- _EXERCISE AIM_: Transcribe the records underneath word for word, and leave no line out.

- _DATA SUPPLIED_:
┄┄┄┄┄┄┄┄┄┄┄┄┄┄┄┄┄┄┄┄

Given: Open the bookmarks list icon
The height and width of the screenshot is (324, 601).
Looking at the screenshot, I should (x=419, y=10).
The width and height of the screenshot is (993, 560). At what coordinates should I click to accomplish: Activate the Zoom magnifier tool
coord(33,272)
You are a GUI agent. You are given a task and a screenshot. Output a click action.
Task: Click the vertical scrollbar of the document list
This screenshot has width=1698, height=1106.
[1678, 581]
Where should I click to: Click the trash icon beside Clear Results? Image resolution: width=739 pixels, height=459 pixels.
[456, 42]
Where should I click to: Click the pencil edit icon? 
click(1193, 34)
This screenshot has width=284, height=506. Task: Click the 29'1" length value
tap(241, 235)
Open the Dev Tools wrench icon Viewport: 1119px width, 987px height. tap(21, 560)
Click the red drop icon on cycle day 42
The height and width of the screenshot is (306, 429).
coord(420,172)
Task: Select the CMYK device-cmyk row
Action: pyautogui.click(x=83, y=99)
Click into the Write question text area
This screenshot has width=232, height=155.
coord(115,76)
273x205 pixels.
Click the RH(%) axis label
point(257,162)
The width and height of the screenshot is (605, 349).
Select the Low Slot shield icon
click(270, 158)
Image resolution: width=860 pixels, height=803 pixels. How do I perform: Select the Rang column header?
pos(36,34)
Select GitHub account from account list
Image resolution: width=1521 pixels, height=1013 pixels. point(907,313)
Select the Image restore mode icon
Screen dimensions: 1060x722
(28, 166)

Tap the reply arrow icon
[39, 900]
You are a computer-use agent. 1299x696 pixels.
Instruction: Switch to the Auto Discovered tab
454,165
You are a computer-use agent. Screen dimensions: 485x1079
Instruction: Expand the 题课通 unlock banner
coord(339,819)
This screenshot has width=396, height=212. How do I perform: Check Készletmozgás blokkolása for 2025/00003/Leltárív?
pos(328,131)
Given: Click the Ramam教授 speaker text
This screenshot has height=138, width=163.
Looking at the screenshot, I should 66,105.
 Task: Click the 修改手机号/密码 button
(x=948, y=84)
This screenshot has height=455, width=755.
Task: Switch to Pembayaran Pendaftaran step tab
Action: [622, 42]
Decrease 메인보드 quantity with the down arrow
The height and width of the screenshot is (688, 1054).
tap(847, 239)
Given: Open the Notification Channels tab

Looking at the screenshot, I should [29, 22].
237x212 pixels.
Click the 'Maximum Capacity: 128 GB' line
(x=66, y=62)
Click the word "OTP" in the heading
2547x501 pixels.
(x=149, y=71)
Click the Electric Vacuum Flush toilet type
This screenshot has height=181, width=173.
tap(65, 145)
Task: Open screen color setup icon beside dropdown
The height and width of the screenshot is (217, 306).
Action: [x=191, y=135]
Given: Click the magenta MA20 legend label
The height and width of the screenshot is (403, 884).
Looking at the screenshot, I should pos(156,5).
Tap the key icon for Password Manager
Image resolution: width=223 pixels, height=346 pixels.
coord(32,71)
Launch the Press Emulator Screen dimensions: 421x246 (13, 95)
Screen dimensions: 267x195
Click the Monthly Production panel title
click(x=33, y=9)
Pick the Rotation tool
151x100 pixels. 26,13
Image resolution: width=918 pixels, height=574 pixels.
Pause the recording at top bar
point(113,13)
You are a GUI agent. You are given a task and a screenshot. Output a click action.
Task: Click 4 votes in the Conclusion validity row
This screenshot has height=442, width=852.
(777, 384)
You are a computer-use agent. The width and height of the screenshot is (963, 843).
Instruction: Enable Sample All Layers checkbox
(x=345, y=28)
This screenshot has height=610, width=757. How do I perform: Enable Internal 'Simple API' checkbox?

┄┄┄┄┄┄┄┄┄┄┄┄┄┄┄┄┄┄┄┄

- _RESULT FOR THIS TASK_:
Given: Open the bookmarks list icon
The height and width of the screenshot is (324, 601).
Looking at the screenshot, I should (x=419, y=10).
The width and height of the screenshot is (993, 560). At what coordinates should I click to accomplish: Activate the Zoom magnifier tool
coord(33,272)
You are a GUI agent. You are given a task and a screenshot. Output a click action.
Task: Click the vertical scrollbar of the document list
This screenshot has width=1698, height=1106.
[1678, 581]
Where should I click to: Click the trash icon beside Clear Results? Image resolution: width=739 pixels, height=459 pixels.
[456, 42]
Where should I click to: Click the pencil edit icon? 
click(1193, 34)
This screenshot has width=284, height=506. Task: Click the 29'1" length value
tap(241, 235)
Open the Dev Tools wrench icon Viewport: 1119px width, 987px height. tap(21, 560)
Click the red drop icon on cycle day 42
The height and width of the screenshot is (306, 429).
coord(420,172)
Task: Select the CMYK device-cmyk row
Action: pyautogui.click(x=83, y=99)
Click into the Write question text area
This screenshot has width=232, height=155.
coord(115,76)
273x205 pixels.
Click the RH(%) axis label
point(257,162)
The width and height of the screenshot is (605, 349).
Select the Low Slot shield icon
click(270, 158)
Image resolution: width=860 pixels, height=803 pixels. How do I perform: Select the Rang column header?
pos(36,34)
Select GitHub account from account list
Image resolution: width=1521 pixels, height=1013 pixels. point(907,313)
Select the Image restore mode icon
Screen dimensions: 1060x722
(28, 166)

Tap the reply arrow icon
[39, 900]
You are a computer-use agent. 1299x696 pixels.
Instruction: Switch to the Auto Discovered tab
454,165
You are a computer-use agent. Screen dimensions: 485x1079
Instruction: Expand the 题课通 unlock banner
coord(339,819)
This screenshot has width=396, height=212. How do I perform: Check Készletmozgás blokkolása for 2025/00003/Leltárív?
pos(328,131)
Given: Click the Ramam教授 speaker text
This screenshot has height=138, width=163.
Looking at the screenshot, I should 66,105.
 Task: Click the 修改手机号/密码 button
(x=948, y=84)
This screenshot has height=455, width=755.
Task: Switch to Pembayaran Pendaftaran step tab
Action: [622, 42]
Decrease 메인보드 quantity with the down arrow
The height and width of the screenshot is (688, 1054).
tap(847, 239)
Given: Open the Notification Channels tab

Looking at the screenshot, I should [29, 22].
237x212 pixels.
Click the 'Maximum Capacity: 128 GB' line
(x=66, y=62)
Click the word "OTP" in the heading
2547x501 pixels.
(x=149, y=71)
Click the Electric Vacuum Flush toilet type
This screenshot has height=181, width=173.
tap(65, 145)
Task: Open screen color setup icon beside dropdown
The height and width of the screenshot is (217, 306).
Action: [x=191, y=135]
Given: Click the magenta MA20 legend label
The height and width of the screenshot is (403, 884).
Looking at the screenshot, I should pos(156,5).
Tap the key icon for Password Manager
Image resolution: width=223 pixels, height=346 pixels.
coord(32,71)
Launch the Press Emulator Screen dimensions: 421x246 (13, 95)
Screen dimensions: 267x195
Click the Monthly Production panel title
click(x=33, y=9)
Pick the Rotation tool
151x100 pixels. 26,13
Image resolution: width=918 pixels, height=574 pixels.
Pause the recording at top bar
point(113,13)
You are a GUI agent. You are given a task and a screenshot. Output a click action.
Task: Click 4 votes in the Conclusion validity row
This screenshot has height=442, width=852.
(777, 384)
You are a computer-use agent. The width and height of the screenshot is (963, 843).
Instruction: Enable Sample All Layers checkbox
(x=345, y=28)
This screenshot has height=610, width=757. How do I perform: Enable Internal 'Simple API' checkbox?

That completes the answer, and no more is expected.